The Hong Kong police force defended the officer’s actions, saying it was for self-defense, while Xinhua’s Hong Kong branch filed a commentary saying the shooting was “totally legal and appropriate,” the SCMP reports. This commentary “was not picked up by any mainland Chinese media or outlet, which focused on Tuesday’s parade and celebration in Beijing.” You can read the commentary on Xinhua Hong Kong’s Facebook page (in traditional Chinese), where the title is “Solemnly enforce the law, root out violence and evil tumors” (嚴正執法剜除暴力惡瘤 yánzhèng zhífǎ wān chú bàolì è liú).
The shooting occurred in a “widespread day of chaos” in over a dozen locations in Hong Kong, the SCMP documents in an infographic as part of a separate report on National Day developments in the city.
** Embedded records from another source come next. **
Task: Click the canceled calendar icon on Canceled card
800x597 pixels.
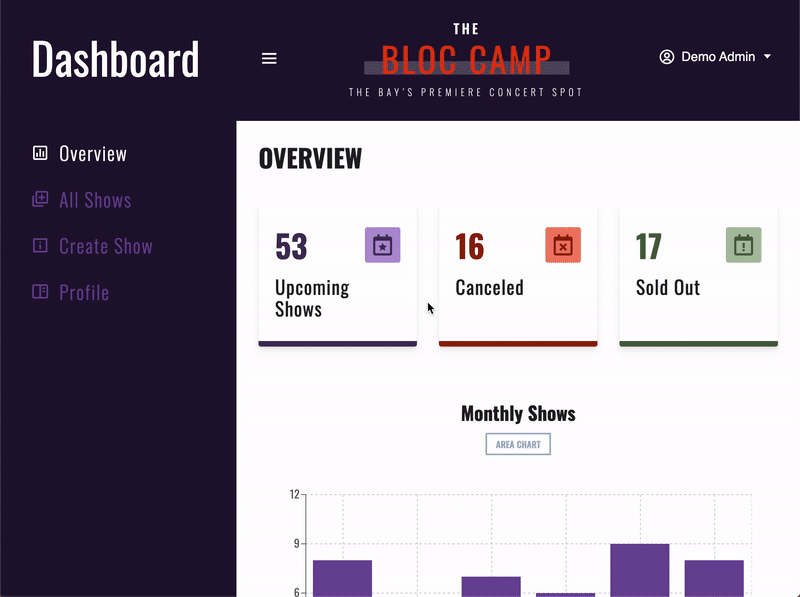Action: click(563, 245)
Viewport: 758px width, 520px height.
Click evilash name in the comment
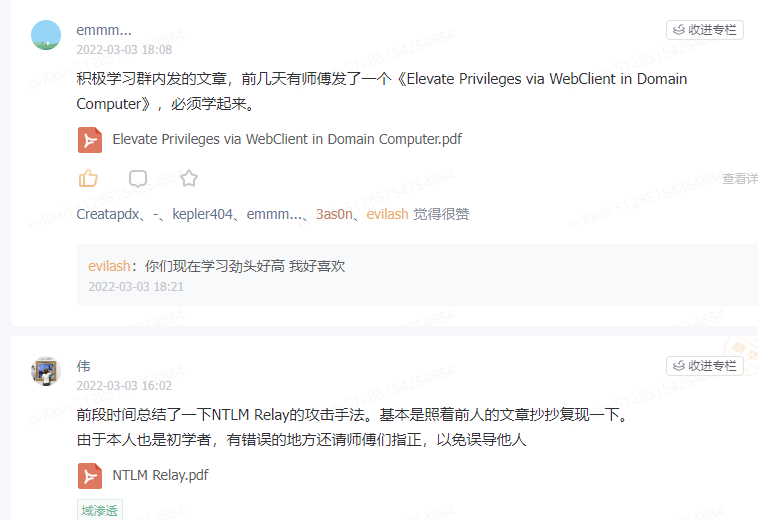click(x=109, y=266)
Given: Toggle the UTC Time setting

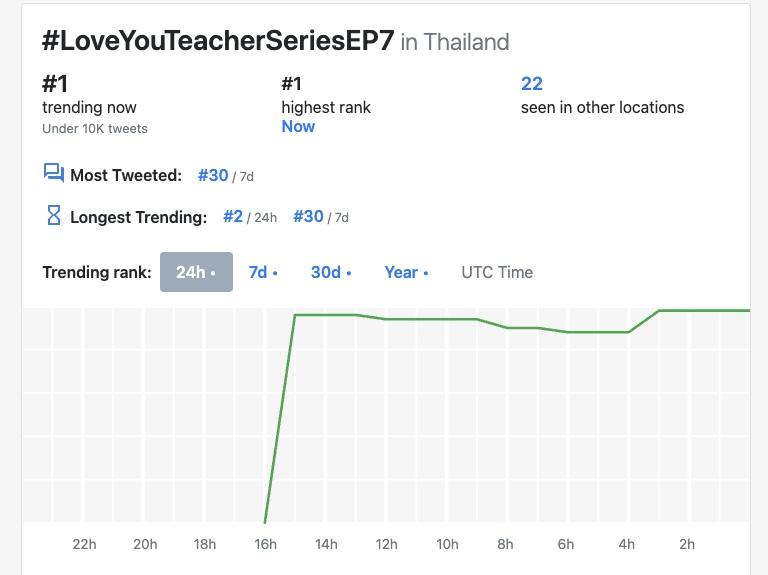Looking at the screenshot, I should [x=497, y=272].
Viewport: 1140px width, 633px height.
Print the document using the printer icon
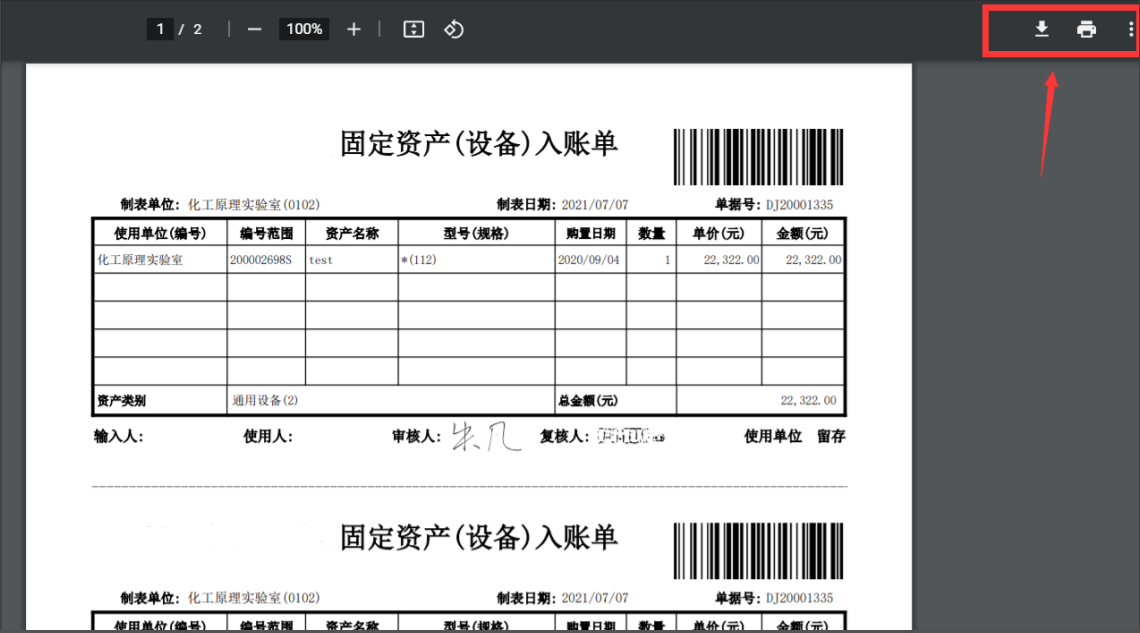click(1086, 29)
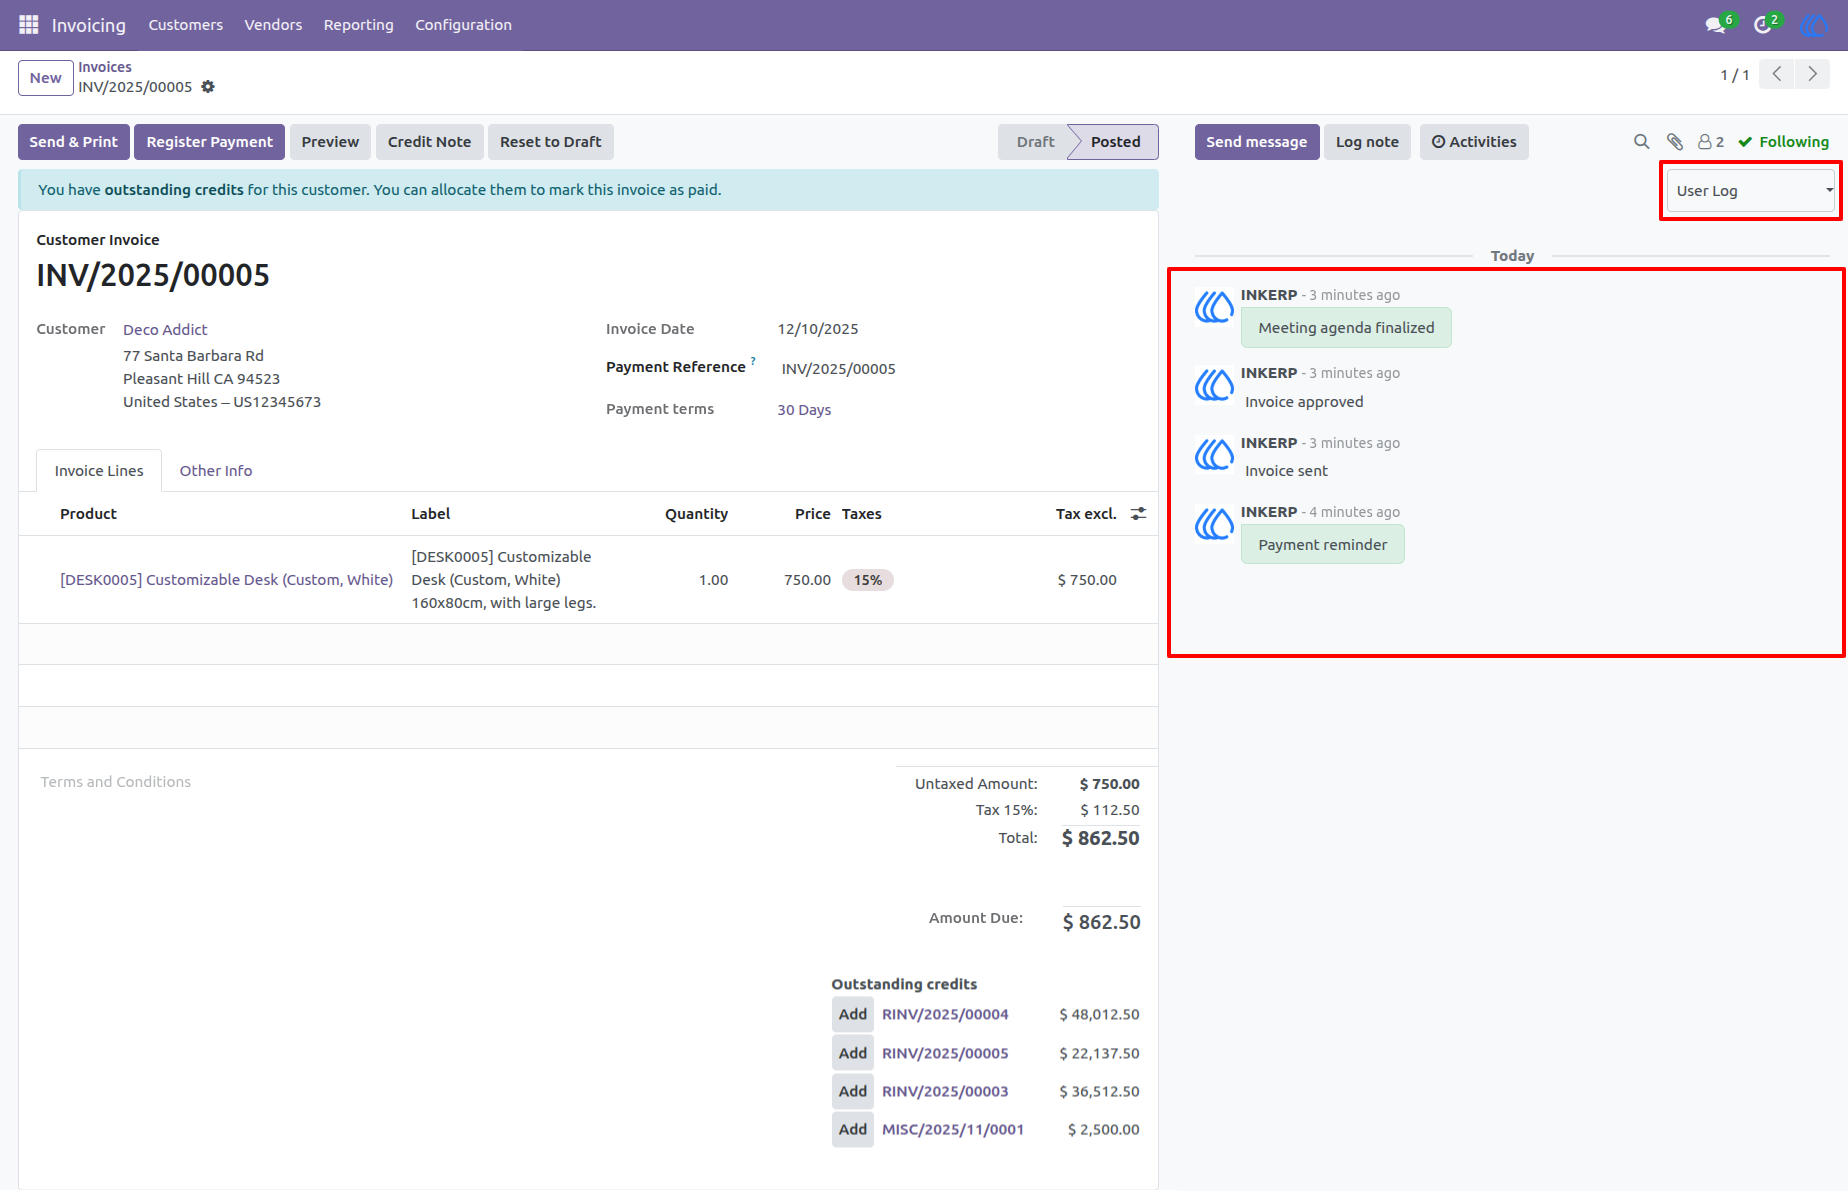Open the activities clock icon in navbar

(1763, 25)
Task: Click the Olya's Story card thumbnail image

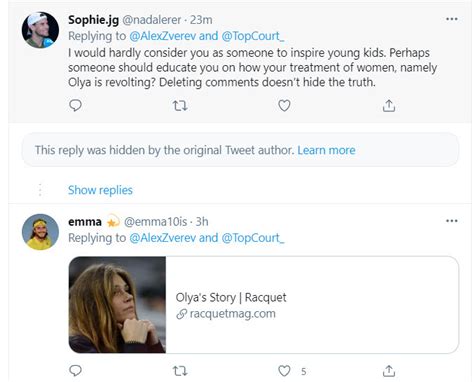Action: point(117,305)
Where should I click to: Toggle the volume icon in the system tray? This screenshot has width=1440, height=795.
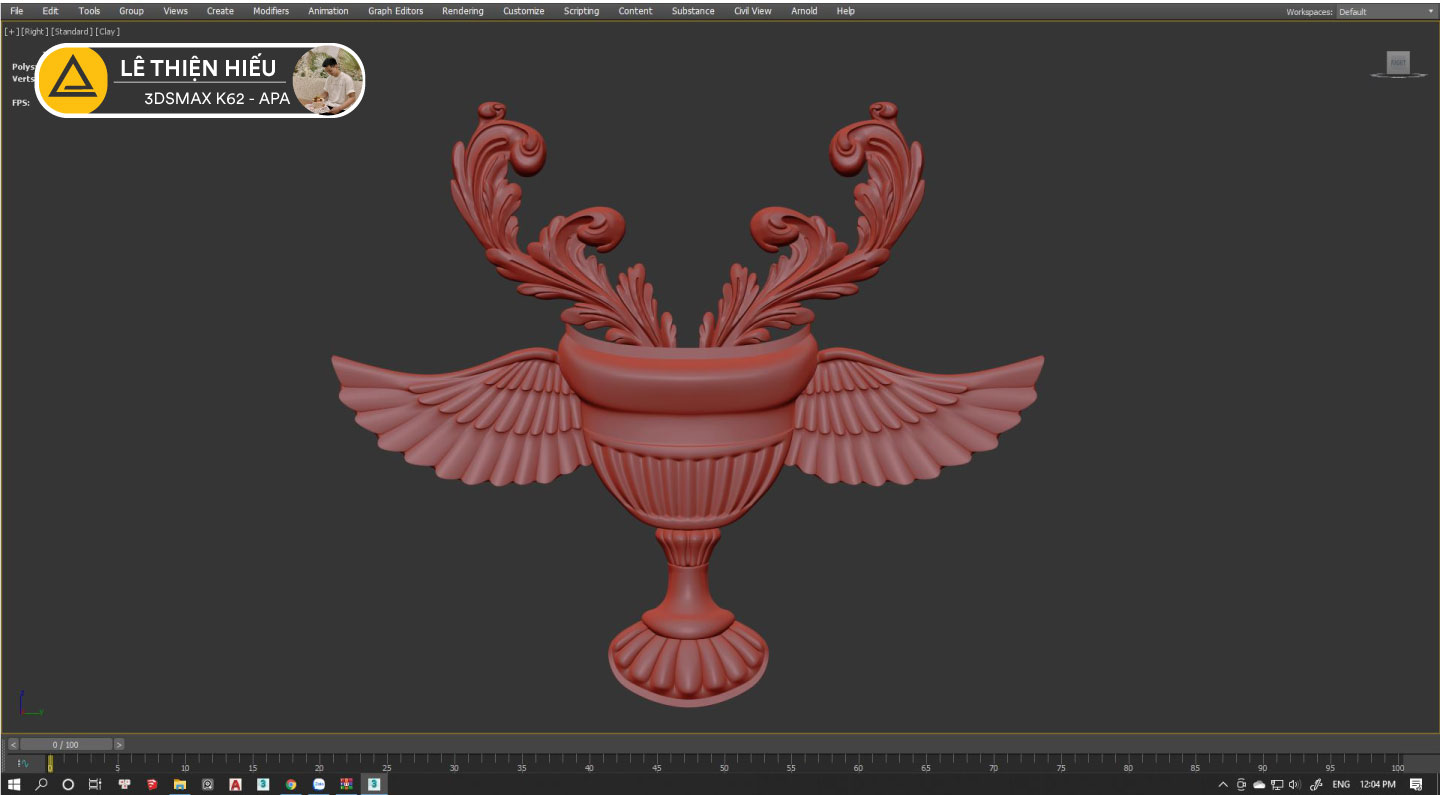click(1295, 785)
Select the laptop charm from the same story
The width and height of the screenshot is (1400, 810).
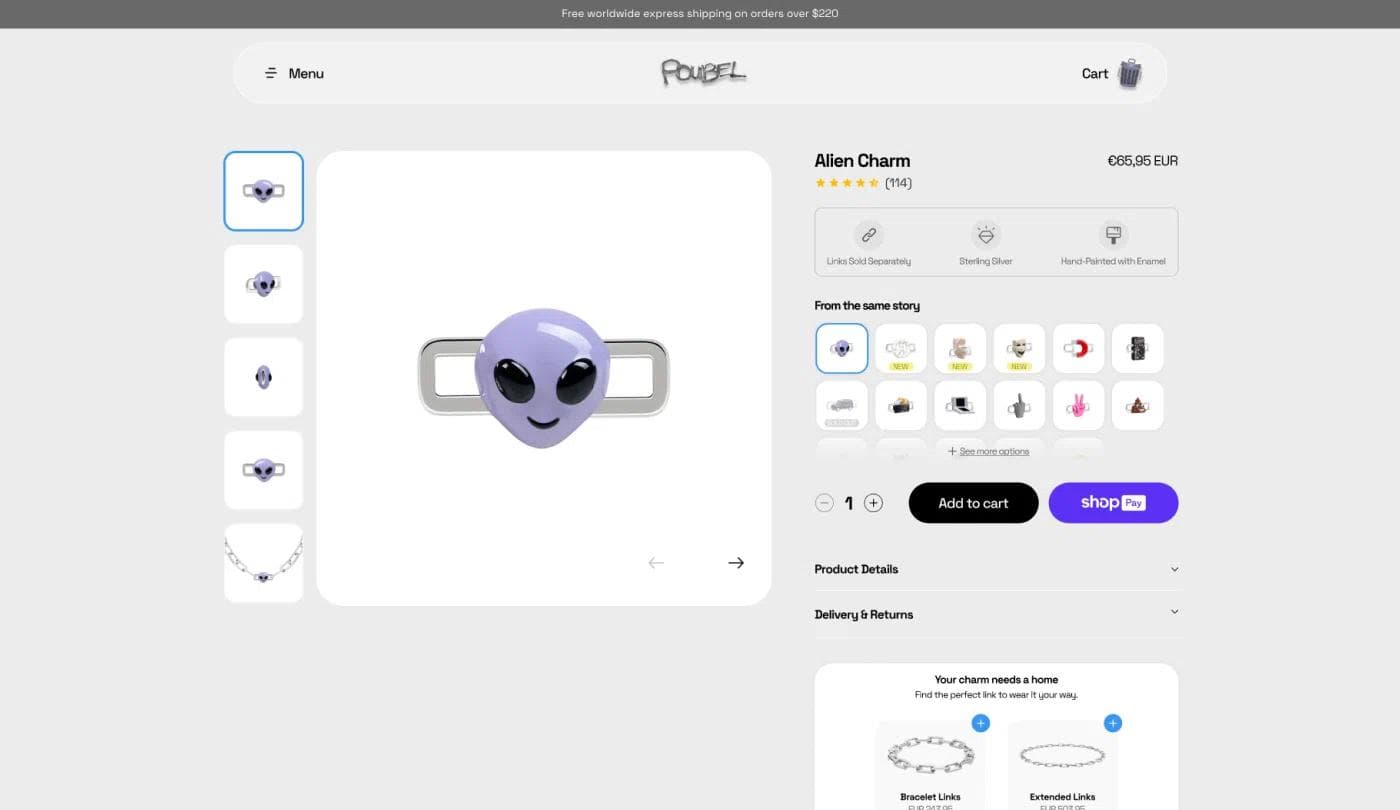(x=960, y=405)
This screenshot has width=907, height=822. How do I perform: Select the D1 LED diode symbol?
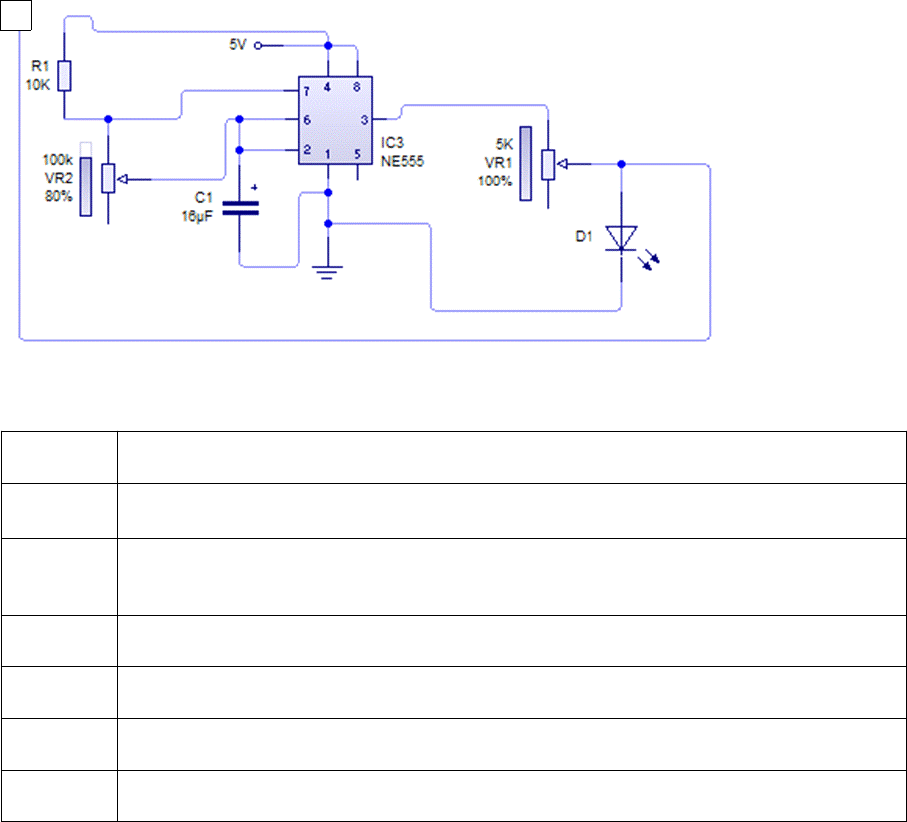point(622,238)
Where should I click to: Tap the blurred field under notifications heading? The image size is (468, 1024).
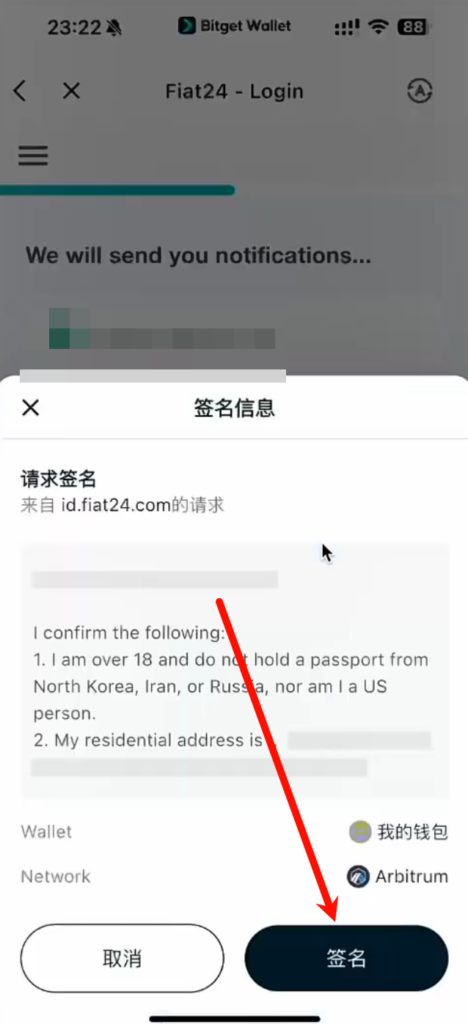(162, 329)
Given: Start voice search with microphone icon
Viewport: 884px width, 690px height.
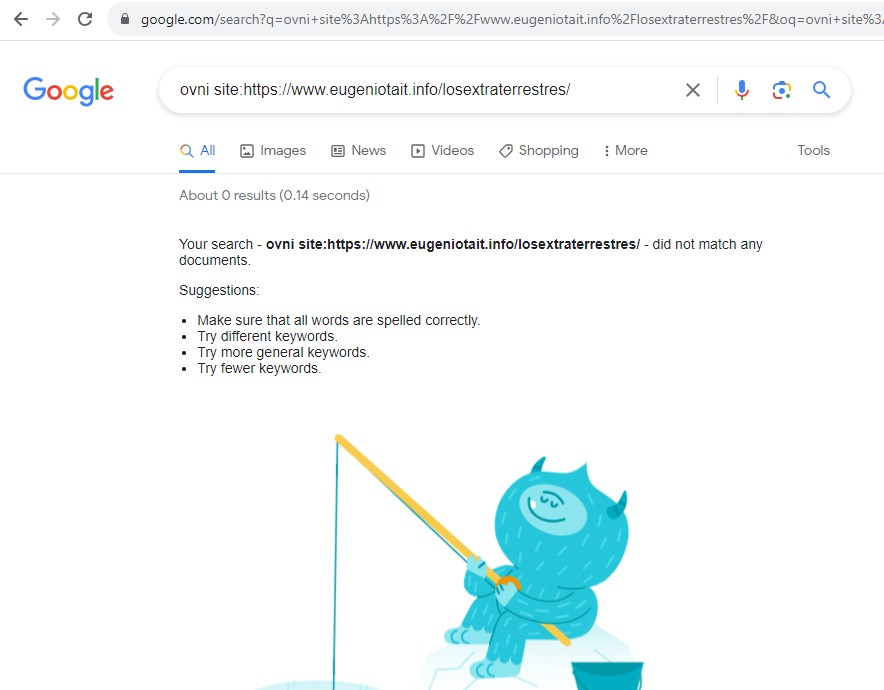Looking at the screenshot, I should (x=742, y=90).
The Hong Kong Free Press also has pictures of what it calls a “day of havoc.”
A rubber bullet shot by police has permanently blinded the right eye of an Indonesian journalist, Veby Megha Indah, the Hong Kong Free Press reports. That incident occurred on Sunday, September 29. Multiple other outlets reported that their journalists were hit with projectiles on National Day, the HKFP separately notes.
The Junior Police Officers’ Association is urging emergency powers to be enacted, the SCMP reports. The colonial-era Emergency Regulations Ordinance, which was previously used during the 1967 riots, would enforce a curfew, and also “allows media censorship, arrests, deportations, the control of ports and all transport, the appropriation of property, and the authority to enter and search premises.” The Hong Kong Police Inspectors’ Association also supported the call for curfews and emergency powers.